SAW oscillator are specified. The observed linear downshift in frequency (2.2 to 19.0 kHz) with varying UV intensity (20-100 mu W/cm(2)) is related to the fractional velocity change due to acousto-electric interaction. UV illumination level of 100 mu W/cm(2) leads to a characteristic frequency hopping behavior arising due to a change in the oscillation criteria, and is attributed to the complex EVP4593 interplay between the increased attenuation and velocity shift. (C) 2011 American Institute of Physics. [doi:10.1063/1.3622327]“
“The search for novel circulating blood biomarkers as predictors of cardiovascular (CV) risk and prognosis is a continuing field of interest in clinical medicine. Biomarkers from several pathophysiological pathways, including markers of organ damage, of inflammation, of the atherosclerotic process and of the coagulation pathway, have been investigated in the last decades. A particular interest has been raised for neurohormonal factors.

Following an updated review of RCC-related economic studies, we supplemented the costs of RCC reported in the literature with estimates from the latest US databases that capture the utilization of several newly approved targeted agents.
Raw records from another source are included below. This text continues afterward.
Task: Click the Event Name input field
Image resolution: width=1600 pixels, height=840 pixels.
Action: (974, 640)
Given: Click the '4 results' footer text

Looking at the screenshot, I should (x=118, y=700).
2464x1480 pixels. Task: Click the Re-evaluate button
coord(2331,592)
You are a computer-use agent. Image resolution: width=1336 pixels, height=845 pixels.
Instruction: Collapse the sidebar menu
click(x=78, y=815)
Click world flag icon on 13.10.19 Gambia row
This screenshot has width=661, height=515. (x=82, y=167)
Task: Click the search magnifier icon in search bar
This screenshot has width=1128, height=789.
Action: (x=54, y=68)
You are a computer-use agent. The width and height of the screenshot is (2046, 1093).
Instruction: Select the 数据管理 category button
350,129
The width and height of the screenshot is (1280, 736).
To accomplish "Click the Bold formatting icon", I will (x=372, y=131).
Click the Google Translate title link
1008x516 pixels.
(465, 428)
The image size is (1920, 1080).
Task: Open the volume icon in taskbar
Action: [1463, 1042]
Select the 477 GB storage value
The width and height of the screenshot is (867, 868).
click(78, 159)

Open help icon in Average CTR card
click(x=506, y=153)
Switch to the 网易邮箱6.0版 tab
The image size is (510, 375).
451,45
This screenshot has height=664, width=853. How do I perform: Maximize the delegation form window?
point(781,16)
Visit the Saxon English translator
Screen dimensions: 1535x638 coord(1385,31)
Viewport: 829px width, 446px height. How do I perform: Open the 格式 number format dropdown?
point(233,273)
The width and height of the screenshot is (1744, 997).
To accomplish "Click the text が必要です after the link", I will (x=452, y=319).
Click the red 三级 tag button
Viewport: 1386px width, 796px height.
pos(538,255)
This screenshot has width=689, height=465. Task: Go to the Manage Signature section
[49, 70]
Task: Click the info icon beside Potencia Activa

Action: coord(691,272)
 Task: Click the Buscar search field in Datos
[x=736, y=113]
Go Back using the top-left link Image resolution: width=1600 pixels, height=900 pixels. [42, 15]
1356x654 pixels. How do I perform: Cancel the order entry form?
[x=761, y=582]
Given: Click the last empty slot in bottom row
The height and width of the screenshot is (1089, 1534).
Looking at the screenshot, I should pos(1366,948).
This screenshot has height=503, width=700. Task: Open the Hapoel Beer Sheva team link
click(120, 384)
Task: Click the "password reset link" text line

Method: We conducted analyses using the 1991-2007 SEER (Surveillance, Epidemiology and End Results)-Medicare and 1996-2007 Market Scan Commercial Claims and Encounter (CCAE) and Medicare Supplemental databases, RSL3 concentration and based our estimates on a prevalent cohort of patients with RCC or kidney cancer constructed from each database. All cost estimates

were normalized to $US, year 2009 values. The incremental costing approach was applied to estimate the annual cost of RCC by treatment phases using a prevalent cohort see more of patients with RCC

identified from the 2005 SEER-Medicare database. We used the method of extended estimation equations to estimate the impact of patients’ use of targeted therapies on the annual costs of RCC, while controlling for confounding factors such as patients’ age, sex, tumour characteristics, co-morbidity and geographic regions. The method was applied to two elderly cohorts of RCC patients identified from the SEER-Medicare and the MarketScan Medicare Supplemental databases and a non-elderly cohort of patients with RCC identified from the MarketScan CCAE database.

Results: Compared with the cost of treating an elderly, non-cancer patient in the matched sample, the average cost of treating an elderly patient with RCC was $US11 169 (95% CI 10683, 11 655) more per year, based on our analyses of the latest SEER-Medicare data. The annual cost to treat patients with RCC who received targeted therapies was 3- to 4-fold greater than the cost to treat patients with RCC who received other therapies. Results from the multivariate BIIB057 price analysis showed that, after controlling for potential confounders, the annual medical cost was $US31 000-65000 higher for RCC patients treated with targeted therapies, with the largest increase observed among the non-elderly patients.

Conclusion: The economic burden of RCC is likely to

grow with an increasing use of targeted therapies. Future research is needed to understand the impact of various forces on the economic burden of RCC, such as increased disease incidence, use of minimally invasive surgical techniques and more prevalent adoption of emerging targeted therapies.”
“The aim of this study was to modify pectin by covalent attachment of the water-insoluble ligand 4-aminothiophenol to its polymeric backbone. 4-Aminothiophenol is a ligand which is highly prone to oxidation. Therefore, this ligand allows oxidative cross-linking of pectin under mild oxidative conditions. Additionally, hydrophobization of pectin can be achieved by the mentioned modi. cation which offers certain advantages over highly hydrophilic native pectins.